Pakistan ranked sixth among the 22 high tuberculosis affected countries, and has 43 percent share of its patients in the Eastern-Mediterranean region of World Health Organisation (WHO).
According to available data, the incidence of TB per 100,000 people in Pakistan is 181; case notification per 100,000 per year is 150 while the treatment success rate is 85 percent.
An estimated one-third of the world’s population is currently infected with TB. WHO is working on a plan to reduce TB prevalence rate and deaths by half by 2015.
An official of the National TB Control Programme said that over 700,000 TB patients have been treated free and 100 percent latest treatment methodology of DOTS coverage has been achieved in the country.
He said training and health education material has been developed and all health care providers concerned have been trained.
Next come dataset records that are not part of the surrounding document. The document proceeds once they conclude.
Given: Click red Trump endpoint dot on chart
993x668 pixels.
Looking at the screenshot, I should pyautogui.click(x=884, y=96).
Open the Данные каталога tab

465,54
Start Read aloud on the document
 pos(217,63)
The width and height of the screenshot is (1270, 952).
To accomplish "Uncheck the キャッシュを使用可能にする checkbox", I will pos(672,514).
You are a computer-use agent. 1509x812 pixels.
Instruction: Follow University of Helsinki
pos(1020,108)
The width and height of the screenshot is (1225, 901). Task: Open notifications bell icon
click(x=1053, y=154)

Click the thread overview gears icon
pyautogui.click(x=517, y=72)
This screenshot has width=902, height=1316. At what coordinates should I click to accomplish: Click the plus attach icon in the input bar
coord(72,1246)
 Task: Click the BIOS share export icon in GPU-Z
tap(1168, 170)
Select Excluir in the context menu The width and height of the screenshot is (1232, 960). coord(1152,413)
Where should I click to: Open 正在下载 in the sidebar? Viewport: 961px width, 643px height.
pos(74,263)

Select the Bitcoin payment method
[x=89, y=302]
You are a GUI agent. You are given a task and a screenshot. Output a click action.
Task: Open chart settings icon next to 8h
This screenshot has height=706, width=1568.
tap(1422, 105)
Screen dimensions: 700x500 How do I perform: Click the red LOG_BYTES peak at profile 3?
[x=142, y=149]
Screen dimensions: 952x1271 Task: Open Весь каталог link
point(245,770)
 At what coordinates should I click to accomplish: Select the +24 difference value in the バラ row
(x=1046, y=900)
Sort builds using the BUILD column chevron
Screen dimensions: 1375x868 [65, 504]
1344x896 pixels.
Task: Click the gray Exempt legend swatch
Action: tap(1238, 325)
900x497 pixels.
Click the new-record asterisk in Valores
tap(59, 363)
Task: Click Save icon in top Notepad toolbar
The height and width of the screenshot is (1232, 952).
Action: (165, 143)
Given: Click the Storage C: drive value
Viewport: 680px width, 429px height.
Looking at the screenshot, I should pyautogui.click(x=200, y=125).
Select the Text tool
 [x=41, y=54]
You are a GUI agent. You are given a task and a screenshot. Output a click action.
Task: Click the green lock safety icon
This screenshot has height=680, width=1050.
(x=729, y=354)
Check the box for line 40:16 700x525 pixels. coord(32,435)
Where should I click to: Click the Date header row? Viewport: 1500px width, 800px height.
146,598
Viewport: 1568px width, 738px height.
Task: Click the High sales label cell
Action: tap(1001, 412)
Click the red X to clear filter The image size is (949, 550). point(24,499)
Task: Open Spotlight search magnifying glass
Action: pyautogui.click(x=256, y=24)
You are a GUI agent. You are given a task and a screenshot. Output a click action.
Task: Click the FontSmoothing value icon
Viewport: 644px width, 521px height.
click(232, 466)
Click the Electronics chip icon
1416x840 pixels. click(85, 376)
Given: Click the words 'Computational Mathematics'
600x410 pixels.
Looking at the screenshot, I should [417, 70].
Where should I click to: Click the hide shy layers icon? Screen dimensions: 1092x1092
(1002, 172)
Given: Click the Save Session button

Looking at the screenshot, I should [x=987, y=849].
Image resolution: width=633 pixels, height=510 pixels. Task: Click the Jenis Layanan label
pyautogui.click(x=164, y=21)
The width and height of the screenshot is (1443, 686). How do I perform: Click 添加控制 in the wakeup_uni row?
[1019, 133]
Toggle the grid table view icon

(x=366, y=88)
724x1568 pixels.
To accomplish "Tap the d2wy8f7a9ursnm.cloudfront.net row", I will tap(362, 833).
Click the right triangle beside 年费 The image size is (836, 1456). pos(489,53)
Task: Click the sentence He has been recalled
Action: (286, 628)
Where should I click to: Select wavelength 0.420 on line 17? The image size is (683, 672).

He said 982 microscopy centres have been set up from public resources for free of cost diagnosis of TB.
He said external quality assurance for sputum microscopy had been implemented in 40 districts of the country while five reference laboratories had also been established, including one at federal level and one each at provincial levels.
Dr Wasim Khawaja from Pakistan Institute of Medical Sciences (PIMS) said that TB was an infectious bacterial disease caused by mycobacterium tuberculosis, which most commonly affects the lungs.
He was of the view that the disease was transmitted from person to person via droplets from throat and lungs of people with the active respiratory disease.
In healthy people, infection with mycobacterium tuberculosis often causes no symptoms, because their immune system acts to wall off the bacteria. He said the symptoms of active TB of the lung are coughing, sometimes with sputum or blood, chest pains, weakness, weight loss, fever and night sweats. Tuberculosis was treatable with a six-month course of antibiotics, he added.